Only a slice of the listing below is wanted. Retype the lines from the one containing "Online (229, 2322)" through the one containing "MyThemeShop (601, 2561)", exactly, both ends included.

--- START ---

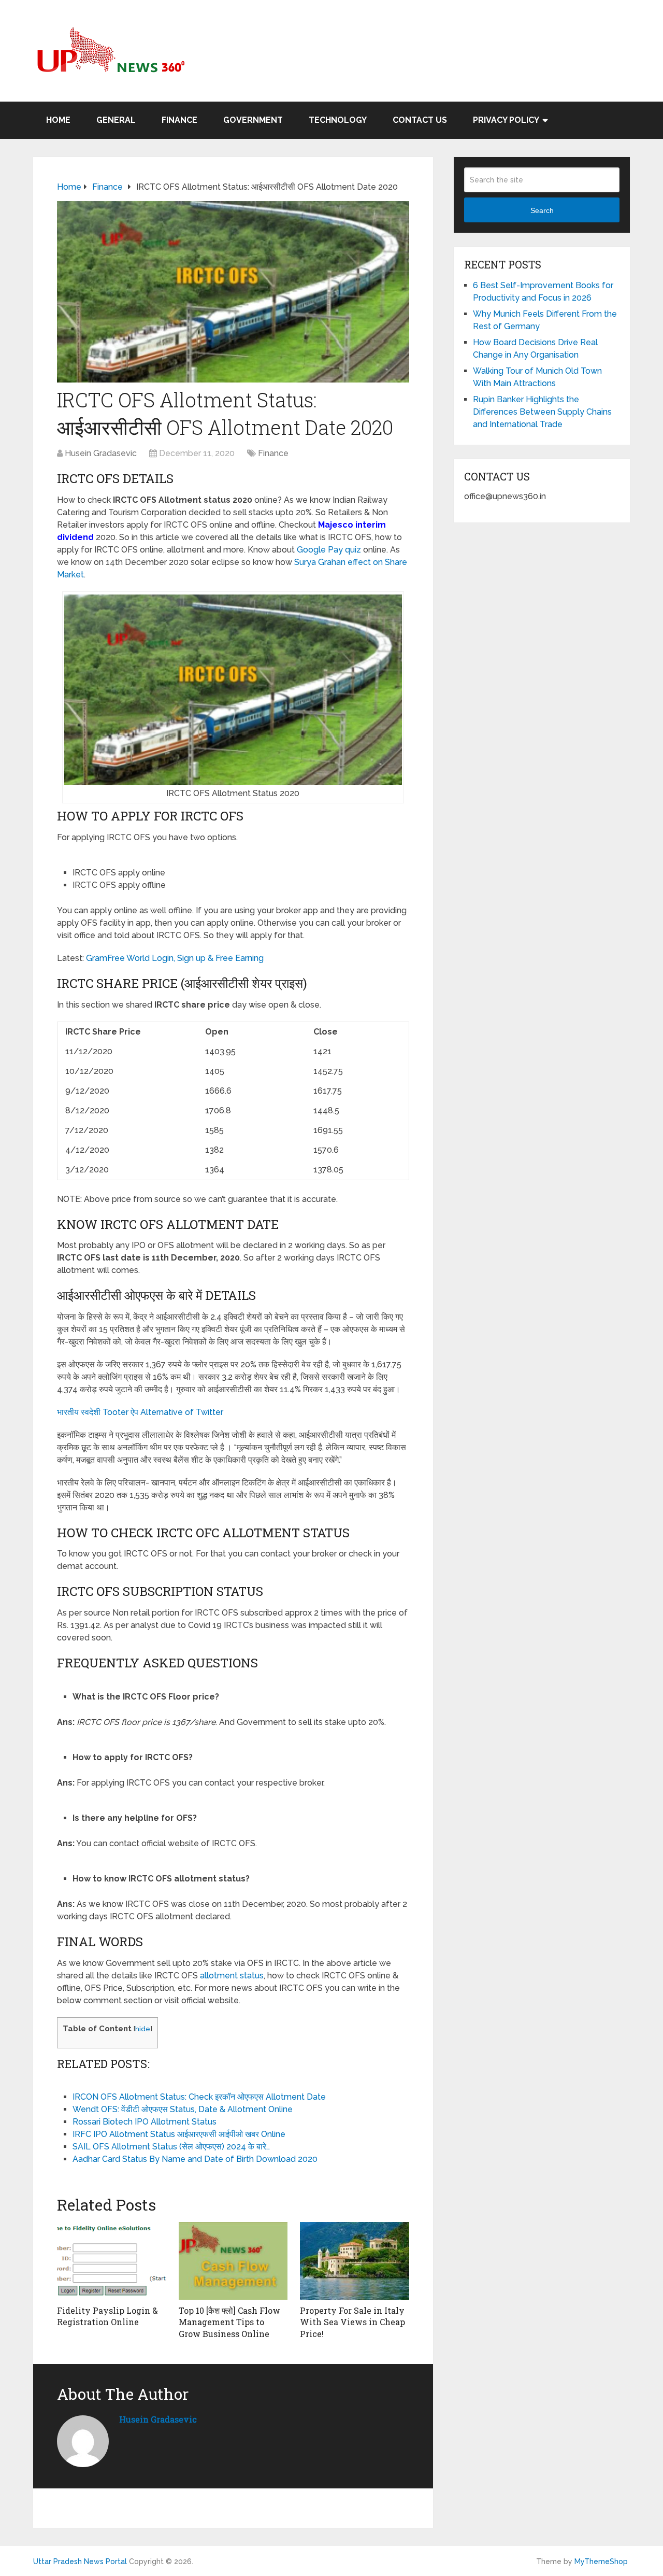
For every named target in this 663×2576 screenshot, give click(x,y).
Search (542, 210)
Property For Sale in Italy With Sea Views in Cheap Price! (352, 2322)
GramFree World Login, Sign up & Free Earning (175, 958)
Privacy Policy (506, 120)
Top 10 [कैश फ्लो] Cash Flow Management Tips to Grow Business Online (229, 2322)
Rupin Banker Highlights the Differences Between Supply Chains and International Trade (542, 411)
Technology (338, 120)
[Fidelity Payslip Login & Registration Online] (111, 2261)
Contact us (420, 120)
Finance (179, 120)
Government (253, 120)
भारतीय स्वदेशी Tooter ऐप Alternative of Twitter (140, 1412)
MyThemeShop (601, 2561)
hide (142, 2029)
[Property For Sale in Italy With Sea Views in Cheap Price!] (354, 2261)
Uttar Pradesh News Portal (80, 2561)
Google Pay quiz (329, 550)
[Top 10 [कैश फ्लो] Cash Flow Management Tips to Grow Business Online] (233, 2261)
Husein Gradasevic (101, 453)
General (116, 120)
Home (58, 120)
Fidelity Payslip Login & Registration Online (107, 2316)
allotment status (232, 1975)
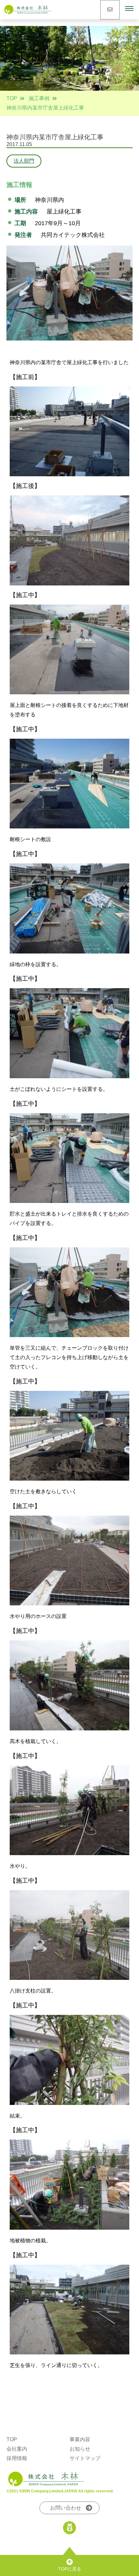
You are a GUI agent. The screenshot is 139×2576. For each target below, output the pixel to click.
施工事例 (39, 98)
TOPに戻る (69, 2568)
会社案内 (16, 2449)
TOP (11, 98)
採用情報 (16, 2458)
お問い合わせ (65, 2508)
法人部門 (24, 161)
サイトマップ (85, 2458)
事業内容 (80, 2439)
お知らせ (80, 2449)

--- END ---

• Solution for this task:
Top 10 [कैश फ्लो] Cash Flow Management Tips to Grow Business Online (229, 2322)
Rupin Banker Highlights the Differences Between Supply Chains and International Trade (542, 411)
Technology (338, 120)
[Fidelity Payslip Login & Registration Online] (111, 2261)
Contact us (420, 120)
Finance (179, 120)
Government (253, 120)
भारतीय स्वदेशी Tooter ऐप Alternative of Twitter (140, 1412)
MyThemeShop (601, 2561)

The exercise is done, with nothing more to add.